> **TASK DETAILS**: Repeat each entry as written and leave the images out of the copy.
┌────────
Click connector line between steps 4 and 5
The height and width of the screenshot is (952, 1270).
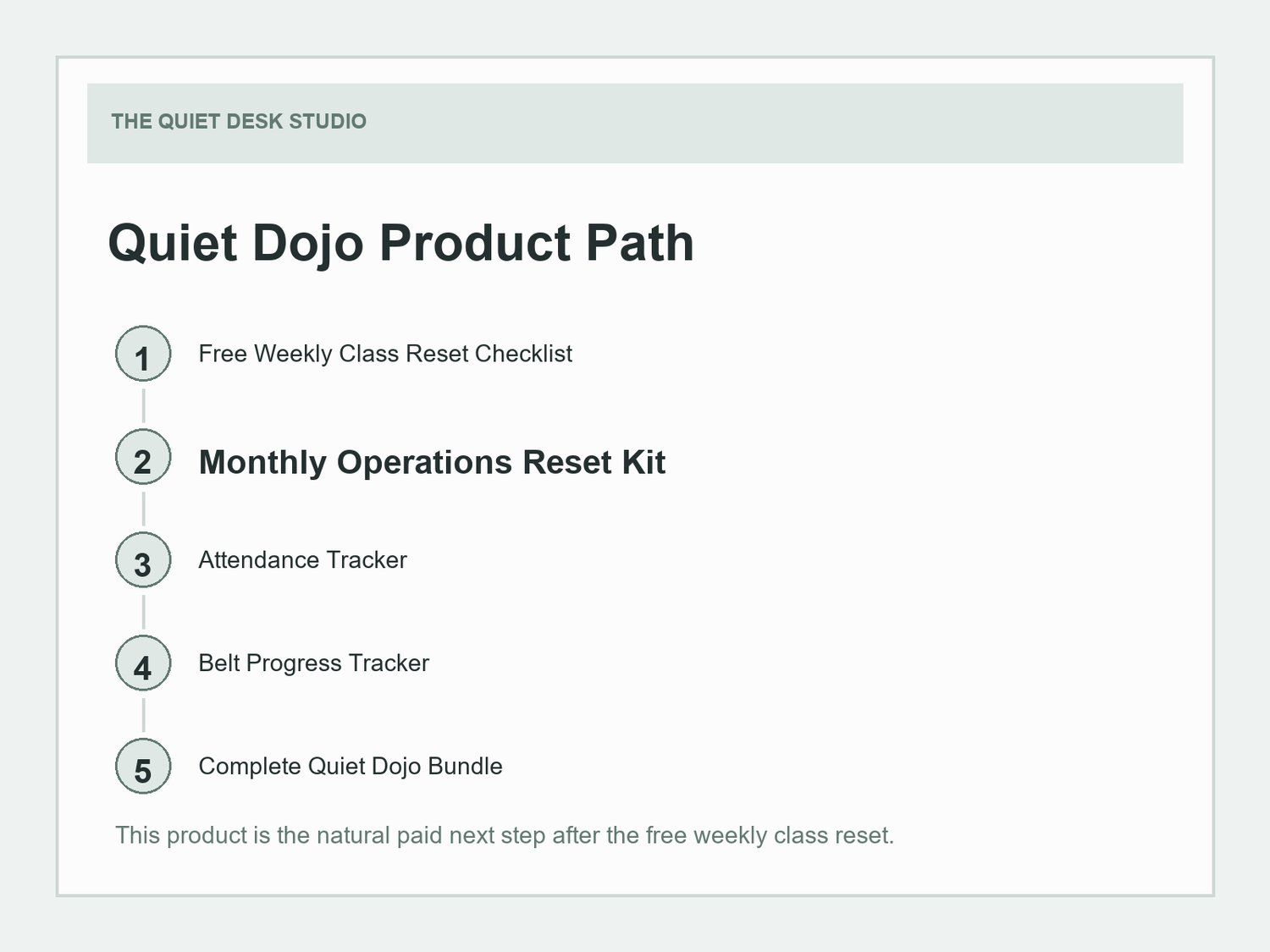[143, 715]
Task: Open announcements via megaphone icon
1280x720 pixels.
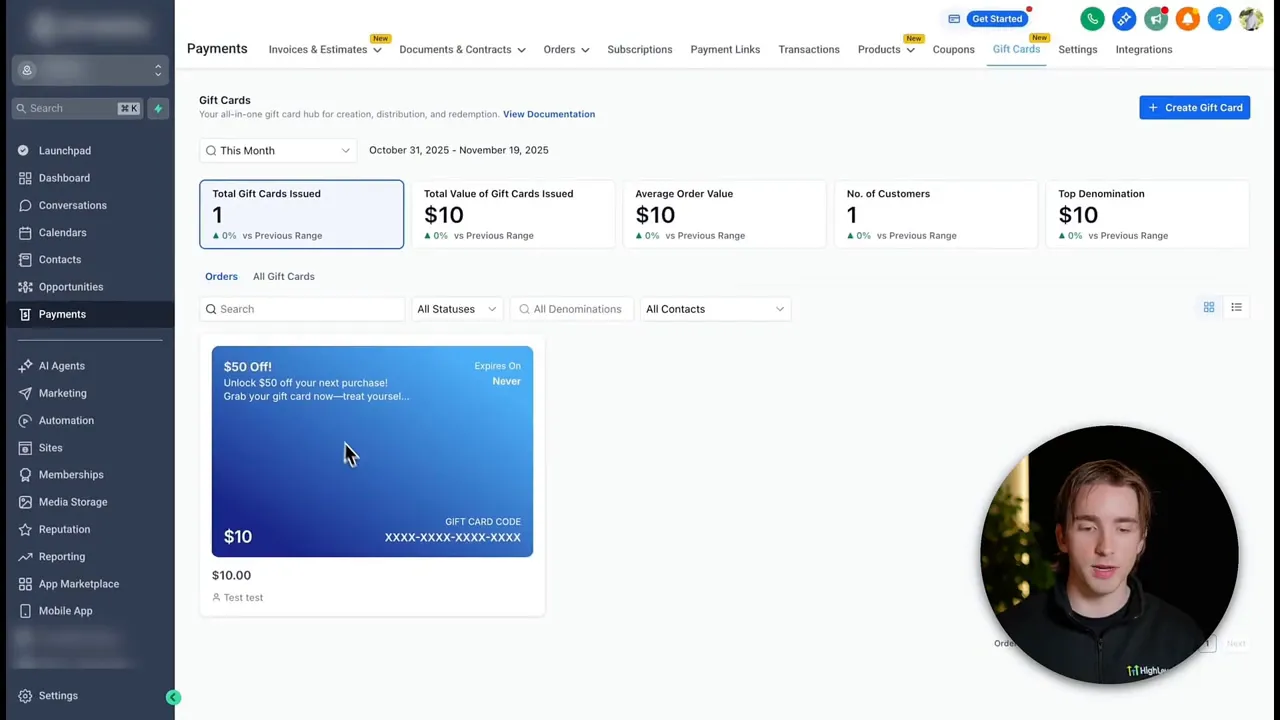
└────────
> **EXERCISE SOLUTION**:
Click connector line between steps 4 and 5
The height and width of the screenshot is (952, 1270).
[143, 715]
Task: Open announcements via megaphone icon
1280x720 pixels.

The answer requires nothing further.